Racketeering Charges Against Colombians in Huge Cocaine Case
By MICHAEL JANOFSKY
WASHINGTON, May 6 — Nine leaders of a violent Colombian drug cartel have been charged under racketeering statutes with smuggling more than 1.2 million pounds of cocaine worth $10 billion into the United States, federal officials said here on Thursday after an indictment was unsealed.
The officials described the cartel as the most powerful in Colombia and said it used a terrorist paramilitary organization to protect distribution routes, laboratories and cartel members and to kill people.
Attorney General John Ashcroft said at a news conference that the cartel was responsible for "30 to 60 percent" of the cocaine coming into the United States.
The indictment charges the cartel leaders with operating an organization whose members over the last 14 years engaged in murder, kidnapping, torture, drug trafficking, money laundering and bribery to import huge amounts of cocaine from Colombia through Mexico into the United States.

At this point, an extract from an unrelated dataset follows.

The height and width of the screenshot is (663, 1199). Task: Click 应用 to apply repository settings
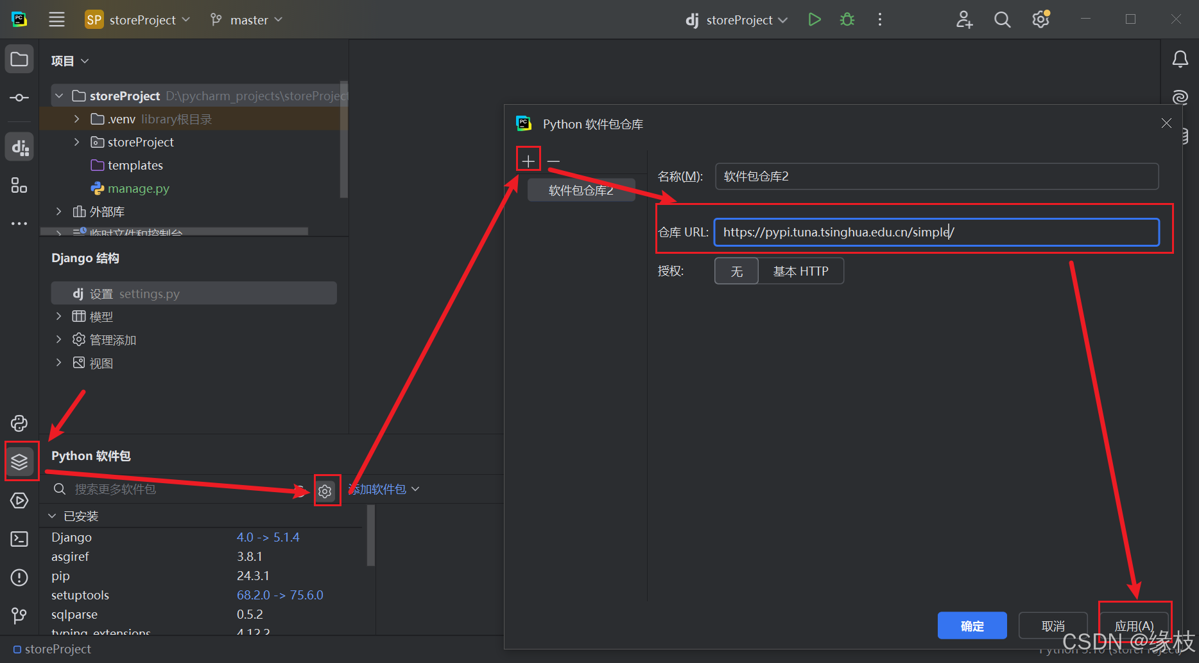click(x=1134, y=625)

Additional charges were brought against five of the cartel leaders in two other indictments unsealed on Thursday in New York and Miami. The indictment unsealed in New York evolved from an investigation that began in 1997 in Queens, where federal agents raided small storefronts and uncovered a wire-transfer operation that led to senior cartel leaders in Colombia.
"Evidence from those raids seven years ago ultimately led to three of the major cartel players charged today," said Michael J. Garcia, a senior official with the Department of Homeland Security.
If convicted, the cartel leaders face sentences of up to life in prison. But only one, Arcangel Henao-Montoya, is in custody, officials said. Mr. Henao-Montoya was arrested five months ago in Panama and is in jail in New York.
The State Department is offering up to $5 million for information leading to the arrest of the others.